• **EXERCISE**
Transcribe every entry word for word, leaving out all images.

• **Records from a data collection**

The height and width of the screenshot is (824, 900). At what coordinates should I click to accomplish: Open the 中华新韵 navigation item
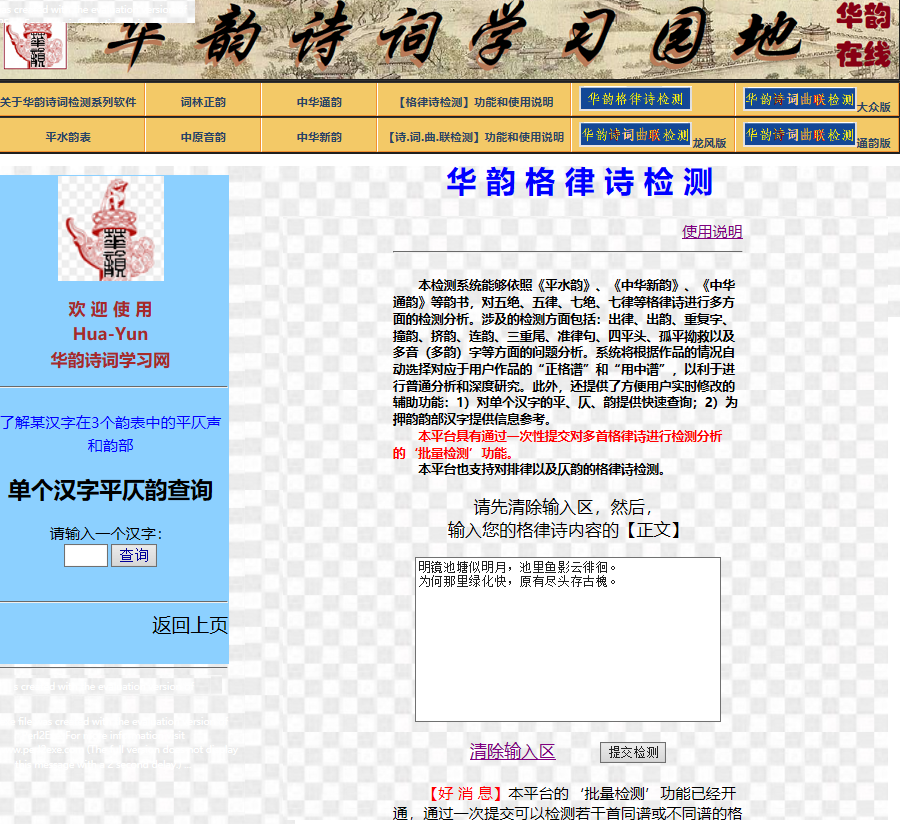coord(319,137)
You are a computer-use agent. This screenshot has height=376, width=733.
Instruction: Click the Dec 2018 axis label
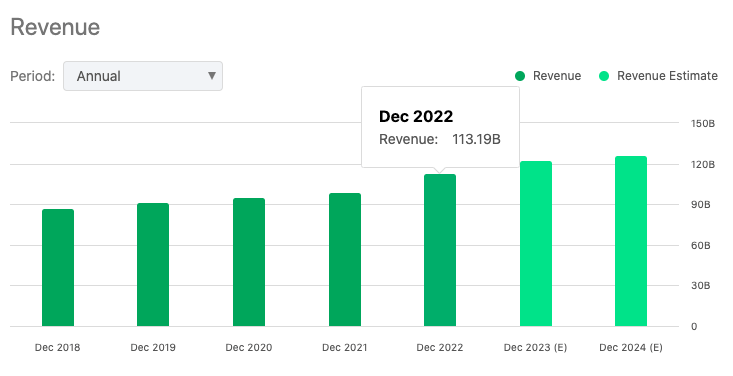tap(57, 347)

• **RESULT FOR THIS EXERCISE**
The height and width of the screenshot is (824, 900). At what coordinates should I click to accomplish: Open the 中华新韵 navigation item
coord(319,137)
You are a computer-use agent. This screenshot has height=376, width=733.
Instruction: Click the Dec 2018 axis label
tap(57, 347)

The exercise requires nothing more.